**Exercise 1:** In the records, rewrite the lines from the one containing "What do you see at coordinates (287, 460)" through the end of the records, replacing "screenshot" with "screen capture" and leaving everything else unchanged.

**Selected text:**
[MDEV-22760] Bulk INSERT...ON DUPLICATE KEY UPDATE updates only a fraction of rows Created: 2020-05-30  Updated: 2023-07-12

Status: Confirmed
Project: MariaDB Server
Component/s: Server
Affects Version/s: 10.4.13, 10.4, 10.5
Fix Version/s: 10.4, 10.5

Type: Bug Priority: Major
Reporter: Serge Rogatch Assignee: Sergei Golubchik
Resolution: Unresolved Votes: 0
Labels: None
Environment:

Windows 10 64-bit


Attachments: Text File MariaDBBugInsertUpdate.cpp     Text File QueryLog.txt    
Issue Links:
Problem/Incident
is caused by MDEV-371 Unique indexes for blobs Closed

 Description   

Consider the following table:

CREATE TABLE `demo_upsert` (
    `ID` BIGINT(20) NOT NULL AUTO_INCREMENT,
    `Url` TEXT NOT NULL COLLATE 'utf8mb4_unicode_ci',
    `LastListID` BIGINT(20) NULL DEFAULT NULL,
    `Statistics` BIGINT(20) NOT NULL DEFAULT '0',
    PRIMARY KEY (`ID`) USING BTREE,
    UNIQUE INDEX `Url` (`Url`) USING HASH
)
COLLATE='utf8mb4_unicode_ci'
ENGINE=InnoDB
;

When running the following program:

#include <cassert>
#include <string>
#include <random>
#include <iostream>
#include "mariadb/mysql.h"
#include "Secret.h" // for database credentials
using namespace std;
 
string randStr(const int len, mt19937_64& rng) {
  string ans;
  for (int i = 0; i < len; i++) {
    ans += ('a' + rng() % 26);
  }
  return ans;
}
 
int main() {
  MYSQL mysql;
  mysql_library_init(0, nullptr, nullptr);
  mysql_thread_init();
  MYSQL* pmsRet = mysql_init(&mysql);
  assert(pmsRet);
  pmsRet = mysql_real_connect(&mysql, ConnProp::_cpHost, ConnProp::_cpUser, ConnProp::_cpPasswd,
    ConnProp::_cpDB, ConnProp::_cpPort, nullptr, CLIENT_COMPRESS | CLIENT_LOCAL_FILES | CLIENT_MULTI_STATEMENTS
    | CLIENT_MULTI_RESULTS);
  assert(pmsRet);
  const int lastListID = 10;
  mt19937_64 rng;
  for (int i = 0; i < 3; i++) {
    string query;
    query = "INSERT INTO demo_upsert (Url, LastListID) VALUES ";
    for (int j = 0; j < 15000; j++) {
      if (j != 0) {
        query += ", ";
      }
      query += "('" + randStr(3, rng) + "', " + to_string(lastListID) + ")";
    }
    query += " ON DUPLICATE KEY UPDATE LastListID=" + to_string(lastListID);
    int iRet = mysql_real_query(&mysql, query.c_str(), query.size());
    assert(iRet == 0);
    int64_t nAffected = mysql_affected_rows(&mysql);
    cout << nAffected << ' ';
    query = "UPDATE demo_upsert SET LastListID=NULL";
    iRet = mysql_real_query(&mysql, query.c_str(), query.size());
    assert(iRet == 0);
    nAffected = mysql_affected_rows(&mysql);
    cout << nAffected << endl;
  }
  return 0;
}

I get for example the following output:
10130 10130
11627 5814
11620 5811

It indicates the following:
Initially, when the table is empty, bulk INSERT...ON DUPLICATE KEY UPDATE seems to insert correctly 10130 distinct values (out of 15000 non-distinct) because the following UPDATE query sets exactly that amount to NULL.

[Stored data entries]
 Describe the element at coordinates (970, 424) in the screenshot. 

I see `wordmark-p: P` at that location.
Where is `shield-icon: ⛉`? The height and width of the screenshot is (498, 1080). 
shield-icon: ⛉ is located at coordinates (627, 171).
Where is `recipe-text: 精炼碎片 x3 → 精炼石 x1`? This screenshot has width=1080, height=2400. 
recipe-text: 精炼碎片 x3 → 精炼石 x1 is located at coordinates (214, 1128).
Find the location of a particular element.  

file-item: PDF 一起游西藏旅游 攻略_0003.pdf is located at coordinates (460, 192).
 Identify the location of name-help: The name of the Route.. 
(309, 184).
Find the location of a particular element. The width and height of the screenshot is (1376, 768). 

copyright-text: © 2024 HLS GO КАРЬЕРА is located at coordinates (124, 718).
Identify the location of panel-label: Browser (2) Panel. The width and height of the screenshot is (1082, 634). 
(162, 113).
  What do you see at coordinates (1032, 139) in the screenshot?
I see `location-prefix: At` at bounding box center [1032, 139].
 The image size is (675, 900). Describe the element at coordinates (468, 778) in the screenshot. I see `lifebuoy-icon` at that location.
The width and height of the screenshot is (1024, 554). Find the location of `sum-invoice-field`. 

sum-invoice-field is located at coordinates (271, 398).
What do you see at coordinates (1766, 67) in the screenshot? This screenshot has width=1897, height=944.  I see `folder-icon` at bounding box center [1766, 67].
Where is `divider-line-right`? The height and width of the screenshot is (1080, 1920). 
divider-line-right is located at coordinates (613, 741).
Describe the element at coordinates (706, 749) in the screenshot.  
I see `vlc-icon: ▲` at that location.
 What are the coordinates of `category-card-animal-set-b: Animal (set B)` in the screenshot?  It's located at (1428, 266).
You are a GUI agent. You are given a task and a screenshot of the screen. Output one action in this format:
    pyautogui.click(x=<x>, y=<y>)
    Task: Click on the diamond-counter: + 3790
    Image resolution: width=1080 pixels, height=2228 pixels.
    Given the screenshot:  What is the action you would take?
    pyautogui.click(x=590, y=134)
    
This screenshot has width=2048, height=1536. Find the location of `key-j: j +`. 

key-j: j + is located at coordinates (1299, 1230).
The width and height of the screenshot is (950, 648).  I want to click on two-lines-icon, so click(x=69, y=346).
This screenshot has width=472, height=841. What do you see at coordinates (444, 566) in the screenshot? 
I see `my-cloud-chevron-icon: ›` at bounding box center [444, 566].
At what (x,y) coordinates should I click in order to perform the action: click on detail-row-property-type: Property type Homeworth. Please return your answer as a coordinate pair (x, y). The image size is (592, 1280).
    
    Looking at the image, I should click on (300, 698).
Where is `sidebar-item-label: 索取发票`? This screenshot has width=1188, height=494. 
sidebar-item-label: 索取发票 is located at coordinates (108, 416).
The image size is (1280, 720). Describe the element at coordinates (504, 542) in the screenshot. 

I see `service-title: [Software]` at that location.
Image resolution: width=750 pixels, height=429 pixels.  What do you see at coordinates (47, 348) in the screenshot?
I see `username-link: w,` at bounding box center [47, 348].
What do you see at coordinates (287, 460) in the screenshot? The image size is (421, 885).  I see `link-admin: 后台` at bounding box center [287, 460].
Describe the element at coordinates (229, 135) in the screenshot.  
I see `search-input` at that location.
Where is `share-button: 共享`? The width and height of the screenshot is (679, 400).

**Exercise 2:** In the MariaDB bug report, why does the reporter conclude that the first bulk INSERT...ON DUPLICATE KEY UPDATE, run on the empty table, correctly inserted 10130 distinct values? Answer in one to three sentences.

**Answer section 1:**
What do you see at coordinates (287, 460) in the screen capture? The image size is (421, 885).  I see `link-admin: 后台` at bounding box center [287, 460].
Describe the element at coordinates (229, 135) in the screen capture.  
I see `search-input` at that location.
Where is `share-button: 共享`? The width and height of the screen capture is (679, 400).

**Answer section 2:** The UPDATE query that follows the insert sets exactly 10130 rows to NULL. That matches the number of distinct values the insert appears to have added out of the 15000 non-distinct ones.